Judgments on ETO are scarce. This judge made a courageous, but risky decision. Courageous, because there is almost no precedent in Dutch case law of a serious ETO defence being rejected and it would have been easier for the judge to rule in favour of the defendant. Risky, because these were injunction proceedings, where the court was asked to provide temporary, provisional relief pending a more thorough investigation of the facts and the arguments in the ‘main’ proceedings. What if, for example, in nine months’ time, the outcome of a ‘main’ case is that the plaintiff’s dismissal  was indeed for an ETO reason, and therefore valid? The damage done to SS DP’s business will be hard to undo.

Comments from other jurisdictions

Austria (Daniela Krömer): Given the facts of the case, the Austrian Courts would likely have come to the same conclusion - and in their rare decisions on ETO reasons, sometimes do, albeit in a different procedural setting. Austrian employers are free to terminate employment contracts without having to seek the permission of the courts (except in the case of specifically protected employees, such as pregnant mothers, or works council representatives). In general, employees then challenge their termination in court - hence there are no injunction proceedings. 

If a termination based on ETO reasons has taken place despite a transfer of undertaking, Austrian courts accept the ETO argument. ETO arguments have to be sufficiently based on facts, e.g. plans and reasons for restructuring, such as loss of clients, etc. (OGH, 9 Ob A 206/98d). ETO arguments are successful if the restructuring takes places after the transfer in order to reduce an unnecessarily large workforce (that argument cannot be used by the transferor, following OGH 9 ObA 97/02, et al).
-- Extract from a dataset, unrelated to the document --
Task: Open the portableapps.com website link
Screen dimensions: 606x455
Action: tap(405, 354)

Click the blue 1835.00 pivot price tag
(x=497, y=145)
The cost of the workforce is not a valid ETO argument in that respect (OGH, 9 ObA 97/02h). Taking the facts of the case - the timely link to the transfer of the undertaking, the lack of a substantial plan or sufficient reason for the need to restructure both before and after the transfer, and the link between the decision to terminate and the size of the plaintiff’s salary - the ETO argument would not have been accepted by Austrian Courts either. 

Croatia (Dina Vlahov): According to Croatian law, the transfer of an undertaking, business or part thereof does not in itself constitute grounds for dismissal. An employee whose employment agreement has been transferred retains rights in relation to, inter alia, dismissal protection, the notice period, severance pay, etc. unaltered in form and scope from what existed prior to the transfer date. Nevertheless, nothing in the law prohibits a dismissal if the employer can justify this on the basis of economic, technical or organisational reasons which arose in connection with the business transfer. Whether there are ETO grounds for dismissal will depend on the facts of each case. 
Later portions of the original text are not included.